Tutti tentativi allo stadio iniziale, non ancora supportati da alcuna pubblicazione scientifica: la strada della ricerca di terapie per malattie oggi incurabili rimane lunga, tanto più che le staminali embrionali offrono enormi possibilità, ma sono anche molto difficili da maneggiare e vengono studiate da pochi anni. Anche una affidabile produzione di cellule staminali senza distruggere gli embrioni richiederà anni. Ma perché radicalizzare la questione della «distruzione della vita», quando la scienza sta attivamente cercando di risolverla? I ricercatori cattolici confrontano i risultati – limitati ma comunque positivi – ottenuti utilizzando staminali adulte con quelli ancora solo potenziali delle cellule embrionali per sostenere che è meglio concentrarsi sulla prima strada. E c’è addirittura chi, in America, tenta l’ escamotage di prelevare le staminali embrionali da un embrione ancora integro ma geneticamente destinato a sviluppare il teratoma, un tumore che ne interromperà la vita in modo «naturale».
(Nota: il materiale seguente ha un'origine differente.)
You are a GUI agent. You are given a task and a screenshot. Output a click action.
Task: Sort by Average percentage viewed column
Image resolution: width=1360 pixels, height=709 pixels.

Gli altri chiedono invece piena libertà di ricerca utilizzando gli embrioni in soprannumero già esistenti e che spesso vengono comunque distrutti. Ma nemmeno loro pensano di creare «fabbriche» di embrioni per impiego scientifico o terapeutico: l’obiettivo di produrre cellule embrionali senza distruggere l’embrione è comune a tutti. Per arrivare a questo risultato serviranno, però, molta ricerca e molta sperimentazione. Condotte in modo responsabile ma senza veti.
A quel punto il problema di fondo non sarà più l’uso dell’embrione, ma la risposta a domande che magari non susciteranno divieti religiosi, ma hanno implicazioni etiche ancor più complesse e inquietanti. Non tanto la clonazione umana, comunque fuorilegge, quanto la possibilità di produrre in laboratorio un numero praticamente illimitato di organi «di ricambio» da trapiantare. Oggi servono solo per sostituire organi malati, domani verranno usati massicciamente anche per ringiovanire l’organismo e allungare la vita. Ci daremo dei limiti o berremo questo elisir fino in fondo? La «cultura della vita» ci spingerà a sfruttare queste nuove possibilità o si ritirerà spaventata? Vivremo di più e meglio, certo.
Ma sarà anche un mondo nel quale i genitori potranno diventare biologicamente più giovani dei loro figli che rifiuteranno le manipolazioni genetiche.